Hallowe'en Saturday gives Hallowe'en a bit of extra sparkle this year - a further excuse, if you like, to open a tasty bottle or two. Fastforward to this evening. You're a parent on the verge of hypothermia, having spent three hours out on the pavement trying to get rockets (yours) to ignite while bangers (theirs) ricochet deafeningly in all directions. Or you're a householder, frozen with having to open the front door 47 times to groups of trainee witches, but caught up in the air of festivity all the same and grinning like a pumpkin.

Either way, the moment comes when you deserve a decent drink. I've been thinking this week about big red wines with the power to deliver warmth and instant cheer as efficiently as a bonfire. They're a fairly international bunch - French, Californian, Australian, Spanish, Italian, Portuguese. They are made from every red grape (or a wide variety, at least) under the hot sun. What they have in common is their leaning towards spicy richness and sheer oomph. Rocket fuel may sound too crude a metaphor, but these bottles belong up at the forceful end of the flavour spectrum.

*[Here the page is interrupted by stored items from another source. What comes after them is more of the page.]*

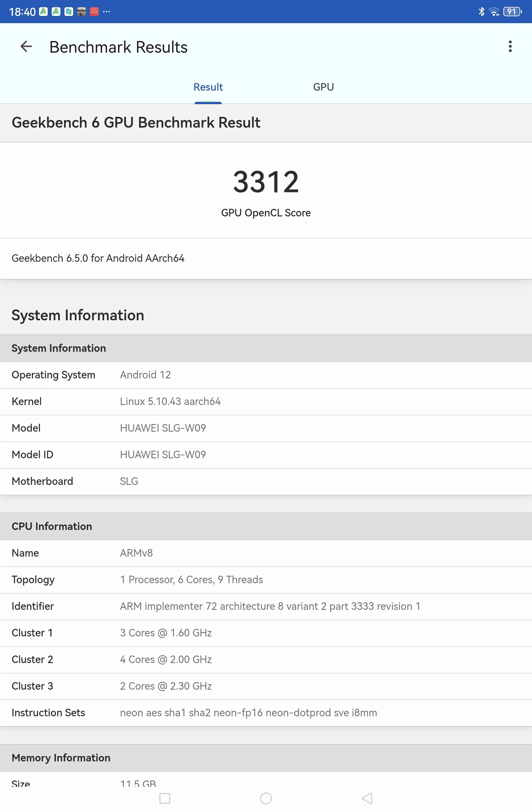Tap the 3312 GPU OpenCL score

(x=266, y=182)
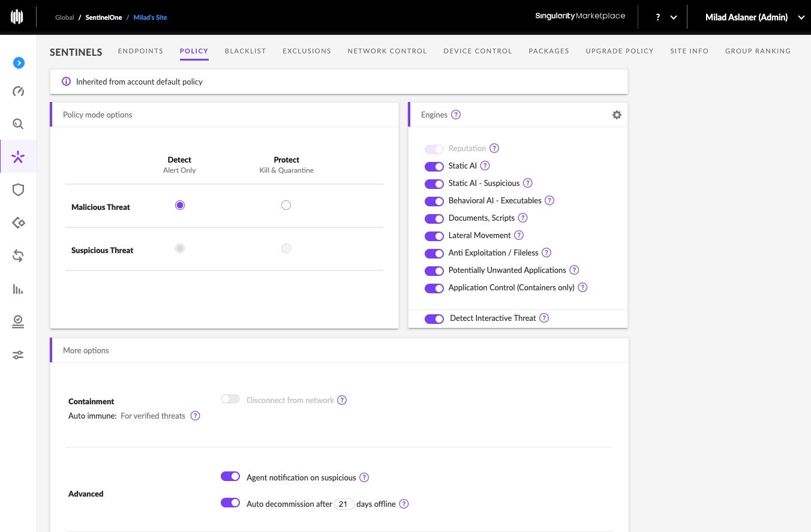
Task: Click the shield icon in the sidebar
Action: tap(18, 190)
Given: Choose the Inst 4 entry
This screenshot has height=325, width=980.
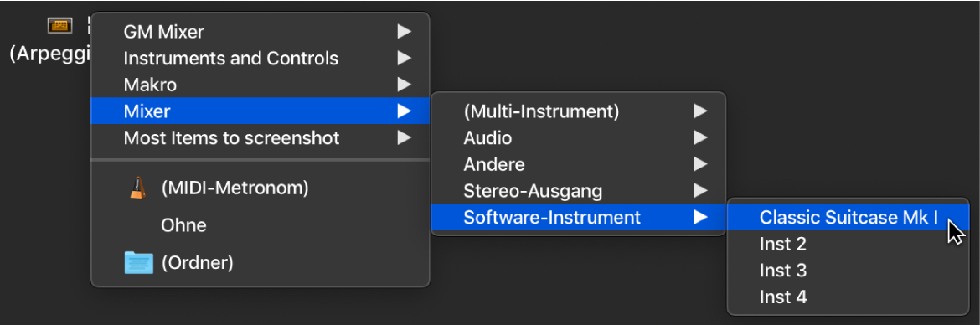Looking at the screenshot, I should tap(848, 297).
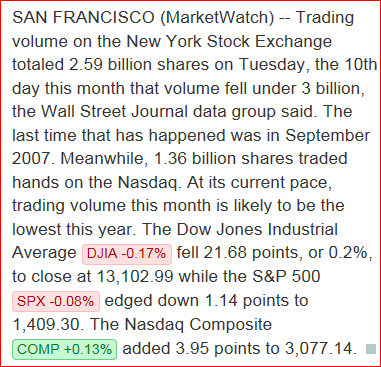Click the phrase Dow Jones Industrial
The height and width of the screenshot is (367, 381).
click(x=257, y=230)
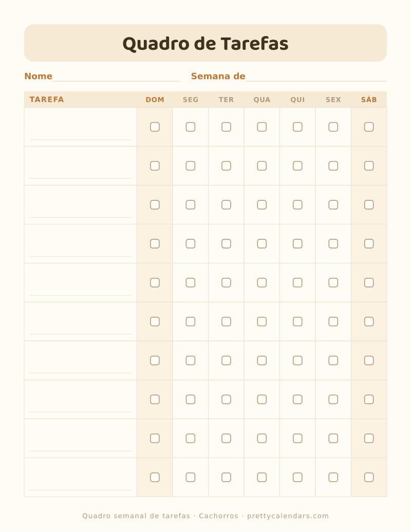Click the Semana de input line
411x532 pixels.
[x=316, y=78]
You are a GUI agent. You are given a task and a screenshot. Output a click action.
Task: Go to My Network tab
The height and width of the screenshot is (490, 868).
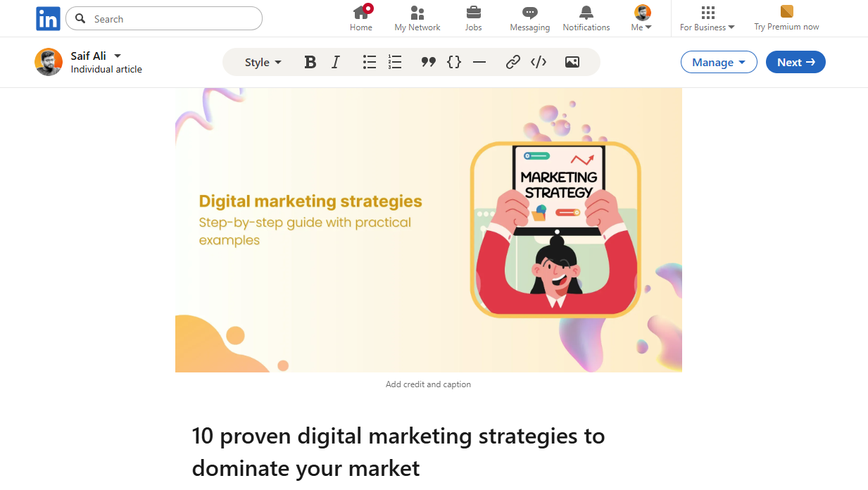pyautogui.click(x=417, y=19)
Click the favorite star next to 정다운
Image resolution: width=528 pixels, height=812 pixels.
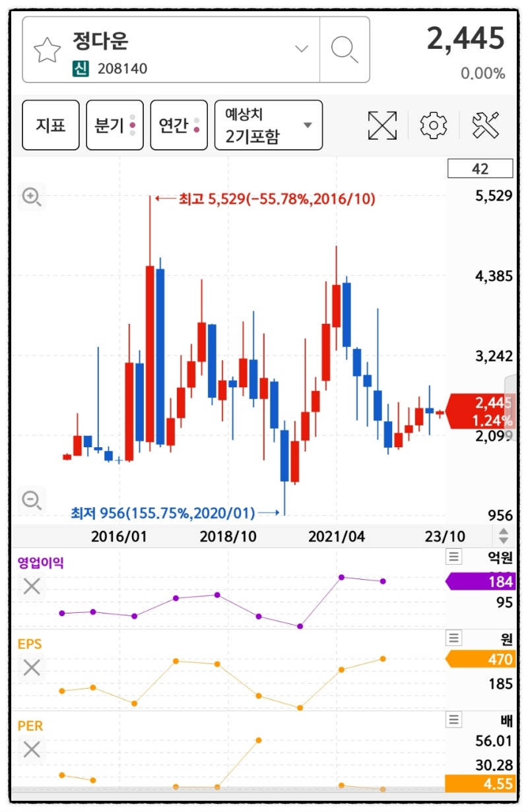coord(48,50)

Damp squibs they are not.

What you choose will depend partly on your own tastes and partly on whether you expect to dive into your comforting bottle before there's any prospect of food, or wait and enjoy it with a meal. The notes attached to the list of wines below should give some indication of the style of each, but for general guidance the usual Old World/New World distinction may be worth bearing in mind. As a rule, the ripe, fruity lushness of red wines from New World countries - Australia, California, South America and so on - makes them easier to sip alone than the slightly more austere reds of Old World strongholds such as France, Spain, Italy and Portugal.

This is changing, of course, as more and more European producers adopt techniques which will make their wines softer and more quaffable (often via the shortcut of rushing to embrace a New World winemaker). But climate and tradition will see to it that the overall difference in style remains - and a jolly good thing, too. We need more diversity in wine, not less, to suit our whims and dinner plans.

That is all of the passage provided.